Peter Jackson J has handed down an important judgment concerning the requirement set out in PD9E for an application to be made to the Court in every case where withdrawal of clinically assisted nutrition and hydration is contemplated. In M (by her litigation friend Mrs B) v A Hospital  EWCOP 19, the judge agreed with the obiter comments of Eleanor King LJ in The Director of Legal Aid Casework & Ors v Briggs  EWCA Civ 1169 at paragraph 108, that where there is no dispute about the medical treatment to be provided to an incapacitated person, then doctors can make the decision in P’s best interests and proceed with the protection from liability provided by section 5 MCA 2005.
A full update will follow on Monday, but it should be noted that the Judge specifically confined his ruling to the facts of the case, noting that although the Official Solicitor had made written submissions he had not been a party (unusually, P had been represented by her mother as litigation friend), and there had been no oral argument on the point.
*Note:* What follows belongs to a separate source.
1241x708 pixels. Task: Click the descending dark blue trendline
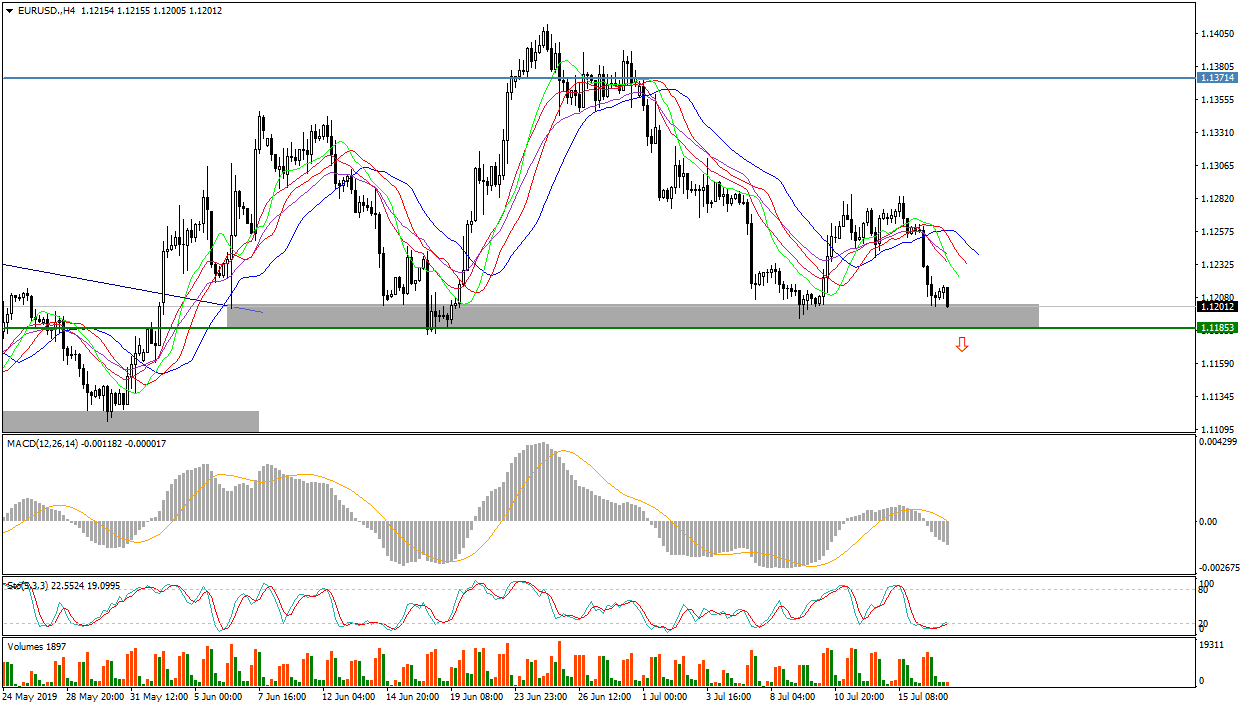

The Judge’s conclusions, which he said were to be seen in light of the above, are set out at the judgment at paragraph 37-38:
- On the facts of this case, I do not consider it to have been a legal requirement for the decision to withdraw CANH to have been taken by the court, though it is entirely understandable that the parties sought an external decision, given the state of the law. My reasoning on the question is as follows:
(1) There was no statutory obligation to bring the case to court, and although the cases and materials mentioned in this judgment are of considerable authority, they do not all point in one direction and they are not formally binding upon me. None of them sustains the proposition that a court decision is necessary as a matter of law, as opposed to as a matter of practice. What is however clear is that the court is not the source of lawfulness: it identifies whether treatment is or is not lawful, but it cannot make unlawful treatment lawful, or vice versa.
(2) The essential question is whether the state’s Art. 2 duty mandates court oversight as a matter of law. I do not consider that it does, for these reasons:
(i) The present practice is anomalous. The right to life belongs to everyone, enabled and disabled. Individuals who are in PVS or MCS are at the extremes of vulnerability, but many among us will at some time in our lives come to be in a precarious state. Overwhelmingly, treatment decisions up to and including the withholding and withdrawal of life-support are taken by clinicians and families working together in accordance with recognised good practice. No one suggests that these decisions should all be the subject of external supervision.
(ii) The question that therefore needs to be answered is whether it is necessary and proportionate for legal proceedings to be required only in a limited subset of cases. Are these cases so different in kind to other serious medical treatment decisions as to justify a completely different approach? In my view, they are not. The reasons given for requiring all PVS/MCS cases to come before the court could equally apply to a very much larger patient population.
(iii) Consideration must also be given to the deterrent effect of costly and time-consuming proceedings, both on the individual case and on the patient population in general. The equality rights of disabled persons require clinicians and carers to take reasonable steps to assure themselves that the treatment and care they are providing is and continues to be beneficial, and that the person’s unique point of view is not forgotten because they are unable to express it for themselves. A mandatory litigation requirement may deflect clinicians and families from making true best interests decisions and in some cases lead to inappropriate treatment continuing by default. Indeed, the present case stands as an example, in that M received continued CANH that neither her doctors nor her family thought was in her best interests for almost a year until a court decision was eventually sought.
(iv) It is not suggested that the court should be involved in PVS/MCS cases where there is a valid and applicable advance decision, yet the grave consequences of the decision and the risk of error are no different in such cases.
(3) In my judgment, therefore, a decision to withdraw CANH, taken in accordance with the prevailing professional guidance – currently the GMC’s Good Medical Practice guidance, the BMA guidance ‘Withholding and Withdrawing Life-prolonging Medical Treatment’ and ‘End of Life Care’ and the Royal College of Physicians’ Guidance on Prolonged Disorders of Consciousness – will be lawful and the clinicians will benefit from the protection of s.5. The court is always available where there is disagreement, or where it is felt for some other reason that an application should be made, but this will only arise in rare cases, such as Aintree.
(4) This conclusion does not in any way detract from the crucial importance of structured medical assessment in PVS/MCS cases: see Baker J in W v M at [258-9] and Newton J in St George’s Healthcare NHS Trust v P & Q  EWCOP 42 at [46-49]. Nor does it detract from the obvious need for expert second opinions in these cases.
- Therefore, in agreement with the analysis of the Court of Appeal in Briggs, I would hold that notwithstanding PD9E, the decision about what was in M’s best interests is one that could lawfully have been taken by her treating doctors, having fully consulted her family and having acted in accordance with the MCA and with recognised medical standards. These standards will doubtless evolve, including through the current initiative taken by the ad hoc Committee, but in my view the approach taken by the clinicians and the family in this case fully respected the Art.2 rights of M in a fashion contemplated by the ECHR in Lambert. However, every case is intensely fact-specific, and those considering withdrawal of CANH should not hesitate to approach the Court of Protection in any case in which it seems to them to be right to do so.